- **Task description**
Report all lines of the data below that hold the word "height".

-- Records shown follows --

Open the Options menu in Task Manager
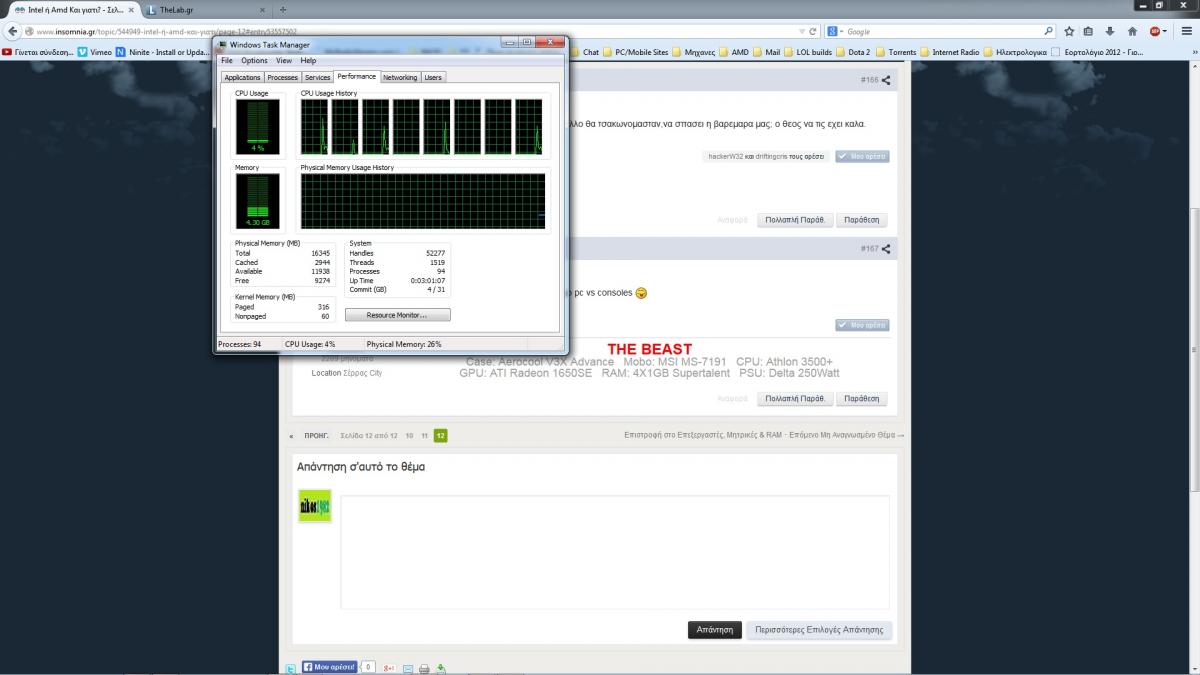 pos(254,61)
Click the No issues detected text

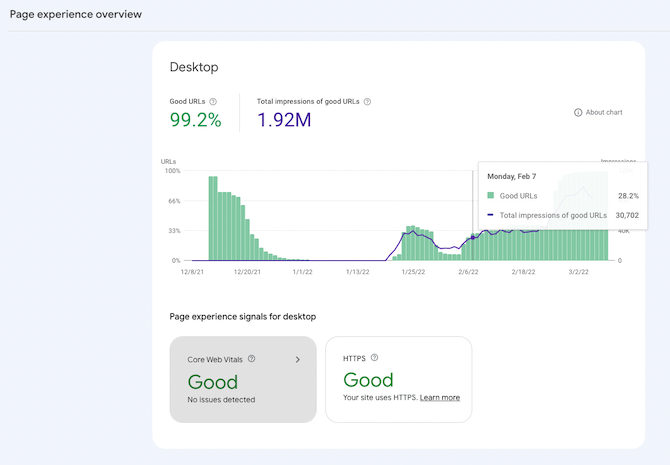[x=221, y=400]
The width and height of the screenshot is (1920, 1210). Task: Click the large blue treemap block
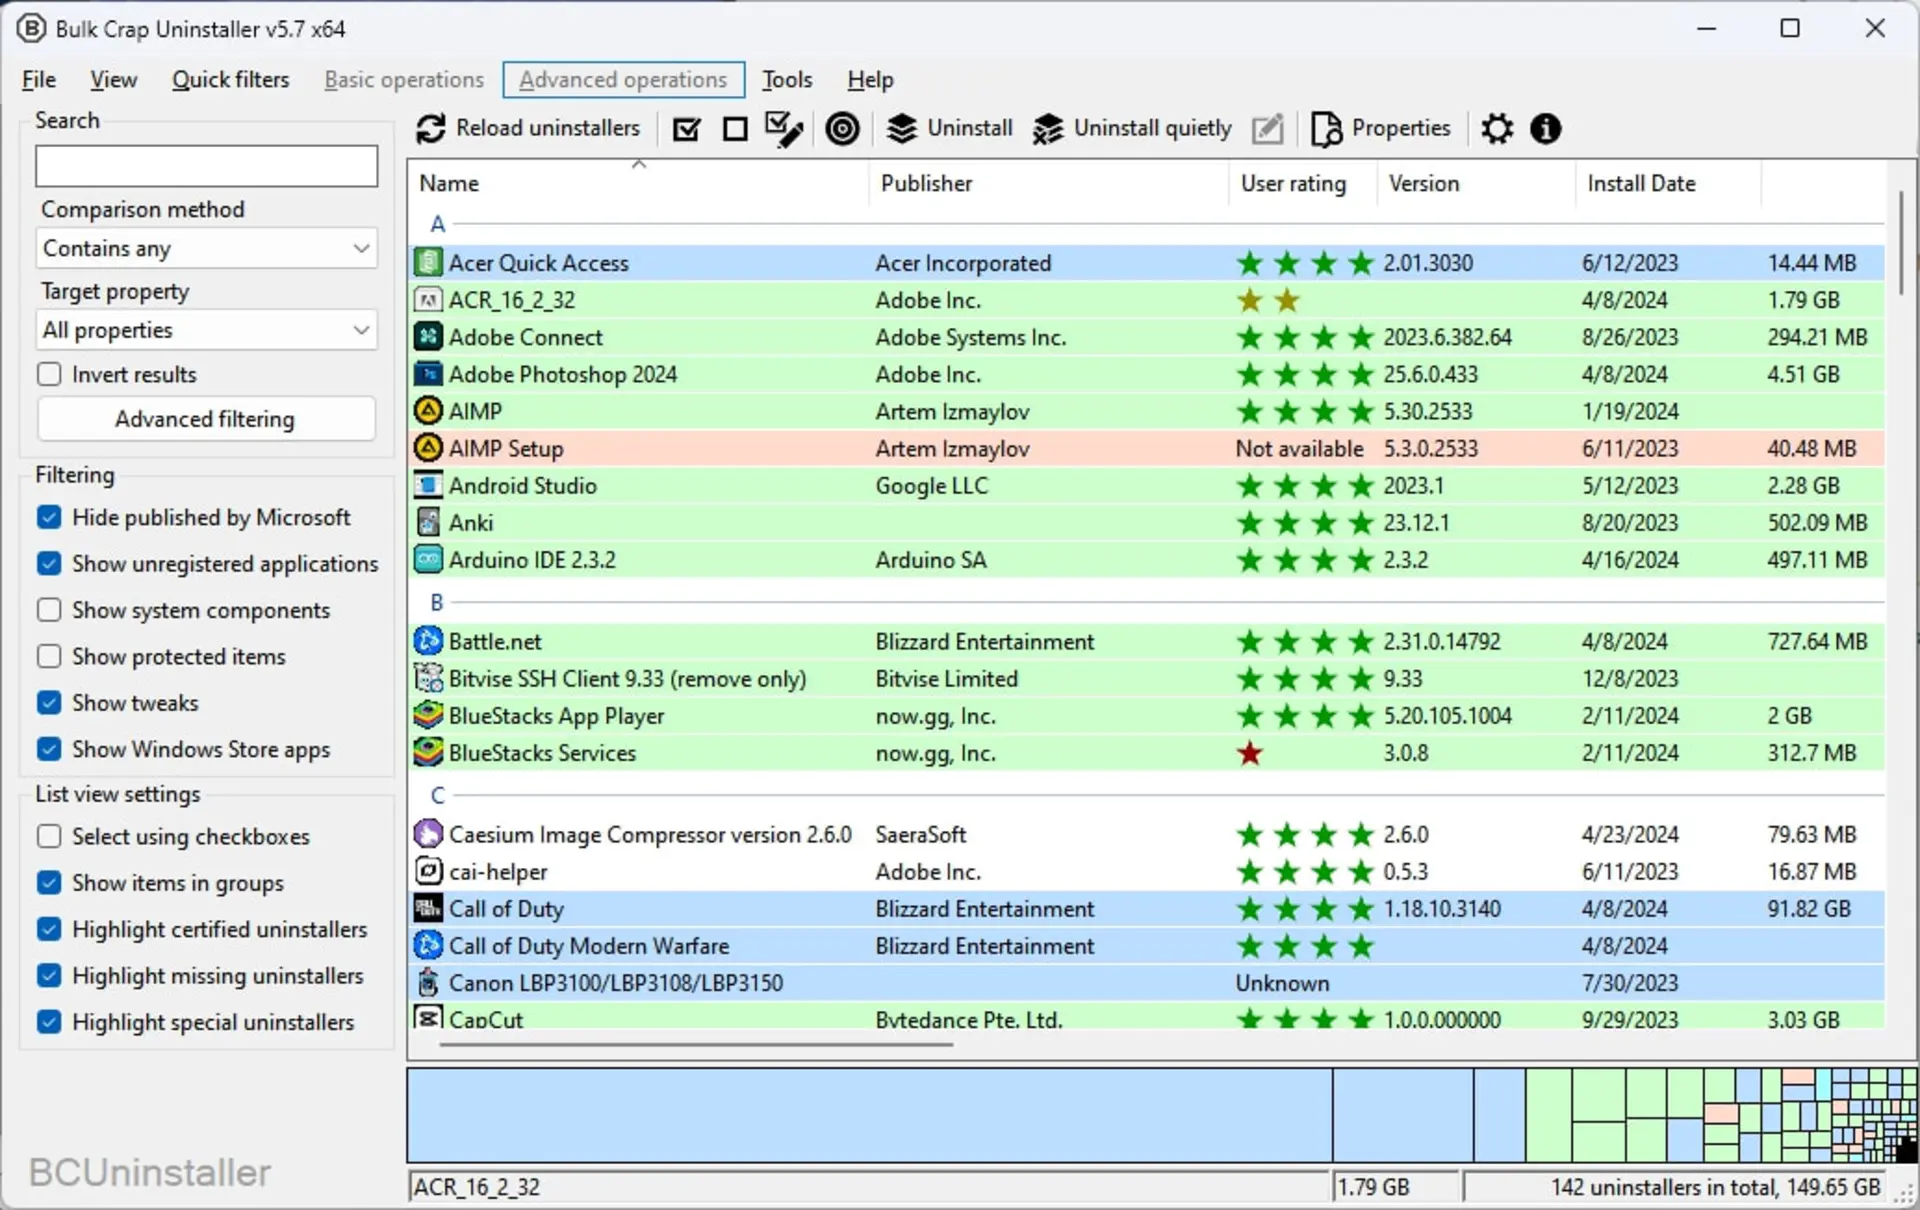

-- Records shown concluded --
-- Records shown follows --

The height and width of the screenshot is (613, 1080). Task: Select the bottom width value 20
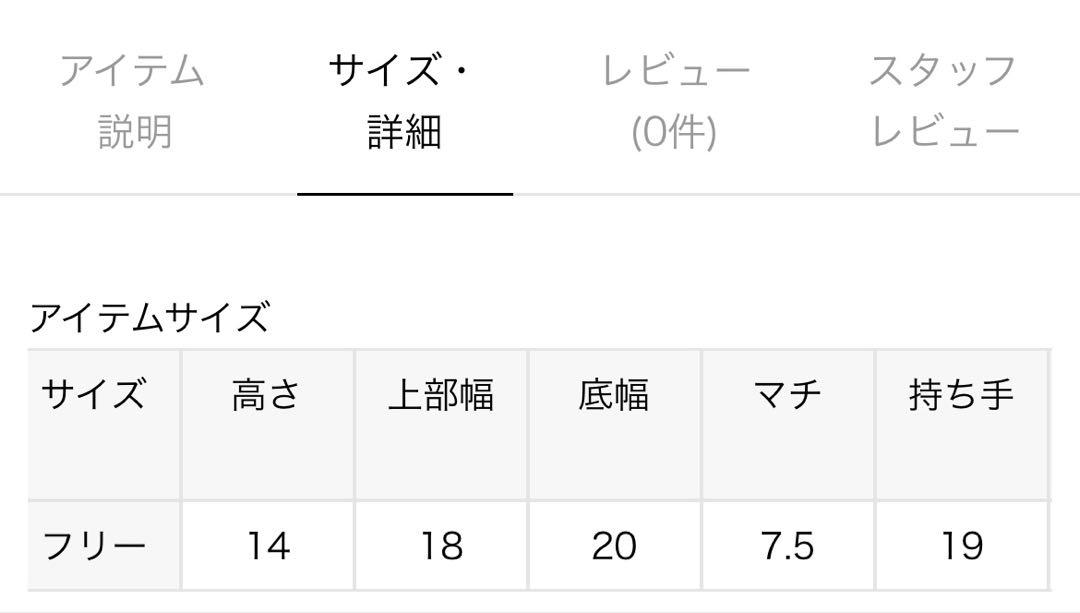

-- Records shown concluded --

- **Task output**
The width and height of the screenshot is (1920, 1210). Task: Click the large blue treemap block
The height and width of the screenshot is (613, 1080). Task: Select the bottom width value 20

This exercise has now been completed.